4 questions à Leila Slimani, présidente du salon du livre 2024

Leïla Slimani a publié quatre romans aux Éditions Gallimard, dont Dans le jardin de l’ogre et Chanson douce, prix Goncourt 2016 et Grand Prix des lectrices de ELLE 2017. Elle est aussi l’auteure de récits, d’essais et de bandes dessinées. Sa trilogie Le pays des autres, dont le troisième volume paraîtra en janvier 2025, nous offre une fresque familiale au Maroc, son pays natal.

Elle a eu la gentillesse de répondre à nos questions👇

Vous avez accepté de présider le Salon du livre des Rendez-vous de l’histoire. Quel rôle joue l’Histoire dans votre travail d’écrivaine ?

#### [Liste des tâches]
a) D'après le texte de la page, dans quel pays se déroule la fresque familiale de la trilogie Le pays des autres ?
b) Réécrivez le passage du texte de la page allant de "4 questions à" à "votre travail d’écrivaine ?" en renommant "trilogie" en "saga".
Appuyez-vous uniquement sur le texte de la page.

#### [Données brutes]
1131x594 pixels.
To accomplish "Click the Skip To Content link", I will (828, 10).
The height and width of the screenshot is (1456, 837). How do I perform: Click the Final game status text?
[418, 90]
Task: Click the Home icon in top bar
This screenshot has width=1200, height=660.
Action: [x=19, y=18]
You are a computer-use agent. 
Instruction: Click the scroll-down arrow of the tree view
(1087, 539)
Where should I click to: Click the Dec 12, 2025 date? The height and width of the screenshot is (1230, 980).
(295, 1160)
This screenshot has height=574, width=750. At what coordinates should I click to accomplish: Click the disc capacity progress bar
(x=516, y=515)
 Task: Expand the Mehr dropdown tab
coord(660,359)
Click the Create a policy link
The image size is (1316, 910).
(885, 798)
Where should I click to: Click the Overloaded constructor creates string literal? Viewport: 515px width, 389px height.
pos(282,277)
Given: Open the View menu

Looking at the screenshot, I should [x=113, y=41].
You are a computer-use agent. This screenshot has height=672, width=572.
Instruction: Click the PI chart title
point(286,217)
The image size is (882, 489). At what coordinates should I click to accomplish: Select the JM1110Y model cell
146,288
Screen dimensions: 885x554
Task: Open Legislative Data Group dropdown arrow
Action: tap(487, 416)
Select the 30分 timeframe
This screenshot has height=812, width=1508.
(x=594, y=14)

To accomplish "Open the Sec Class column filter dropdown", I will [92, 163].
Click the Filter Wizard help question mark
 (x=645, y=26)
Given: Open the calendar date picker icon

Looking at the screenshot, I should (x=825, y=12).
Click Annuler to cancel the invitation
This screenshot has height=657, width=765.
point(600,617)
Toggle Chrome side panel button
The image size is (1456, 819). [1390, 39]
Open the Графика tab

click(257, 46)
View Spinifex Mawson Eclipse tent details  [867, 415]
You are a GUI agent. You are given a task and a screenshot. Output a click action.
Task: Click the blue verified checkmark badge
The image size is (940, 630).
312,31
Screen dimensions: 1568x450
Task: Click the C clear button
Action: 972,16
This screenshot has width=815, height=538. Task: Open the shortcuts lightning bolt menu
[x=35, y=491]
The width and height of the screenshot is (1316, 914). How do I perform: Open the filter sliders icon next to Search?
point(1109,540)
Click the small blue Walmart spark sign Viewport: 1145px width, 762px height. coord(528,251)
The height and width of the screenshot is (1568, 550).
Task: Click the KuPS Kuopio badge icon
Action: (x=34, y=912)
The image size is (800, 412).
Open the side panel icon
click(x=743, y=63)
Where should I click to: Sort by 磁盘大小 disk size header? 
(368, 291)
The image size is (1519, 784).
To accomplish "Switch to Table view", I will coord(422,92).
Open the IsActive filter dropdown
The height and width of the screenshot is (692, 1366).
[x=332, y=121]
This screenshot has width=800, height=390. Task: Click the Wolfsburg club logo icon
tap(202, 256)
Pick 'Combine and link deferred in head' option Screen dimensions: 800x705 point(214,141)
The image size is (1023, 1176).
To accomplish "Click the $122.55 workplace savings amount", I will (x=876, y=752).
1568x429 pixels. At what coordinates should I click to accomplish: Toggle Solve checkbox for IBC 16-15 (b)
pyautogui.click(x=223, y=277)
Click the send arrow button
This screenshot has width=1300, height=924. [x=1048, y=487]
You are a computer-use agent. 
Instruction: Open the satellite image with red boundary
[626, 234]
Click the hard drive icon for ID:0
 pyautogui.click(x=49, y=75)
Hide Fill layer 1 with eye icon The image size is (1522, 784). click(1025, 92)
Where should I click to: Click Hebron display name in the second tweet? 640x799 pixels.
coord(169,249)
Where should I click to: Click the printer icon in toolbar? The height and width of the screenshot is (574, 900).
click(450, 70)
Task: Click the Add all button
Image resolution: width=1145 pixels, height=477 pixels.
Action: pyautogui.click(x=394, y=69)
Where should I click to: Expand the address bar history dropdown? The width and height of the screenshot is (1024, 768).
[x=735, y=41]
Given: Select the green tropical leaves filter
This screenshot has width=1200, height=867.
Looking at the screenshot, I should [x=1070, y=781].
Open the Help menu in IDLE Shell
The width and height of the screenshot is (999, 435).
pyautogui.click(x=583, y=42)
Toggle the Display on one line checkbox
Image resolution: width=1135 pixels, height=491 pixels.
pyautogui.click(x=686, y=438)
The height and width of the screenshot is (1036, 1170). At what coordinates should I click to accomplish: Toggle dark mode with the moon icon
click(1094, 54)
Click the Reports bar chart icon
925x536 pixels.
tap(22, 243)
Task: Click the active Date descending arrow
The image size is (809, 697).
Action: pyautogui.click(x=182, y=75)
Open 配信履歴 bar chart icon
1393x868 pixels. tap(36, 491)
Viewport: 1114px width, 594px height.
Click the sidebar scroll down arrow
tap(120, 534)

#### [Solutions proposées]
a) Au Maroc, le pays natal de Leïla Slimani.

b)
4 questions à Leila Slimani, présidente du salon du livre 2024

Leïla Slimani a publié quatre romans aux Éditions Gallimard, dont Dans le jardin de l’ogre et Chanson douce, prix Goncourt 2016 et Grand Prix des lectrices de ELLE 2017. Elle est aussi l’auteure de récits, d’essais et de bandes dessinées. Sa saga Le pays des autres, dont le troisième volume paraîtra en janvier 2025, nous offre une fresque familiale au Maroc, son pays natal.

Elle a eu la gentillesse de répondre à nos questions👇

Vous avez accepté de présider le Salon du livre des Rendez-vous de l’histoire. Quel rôle joue l’Histoire dans votre travail d’écrivaine ?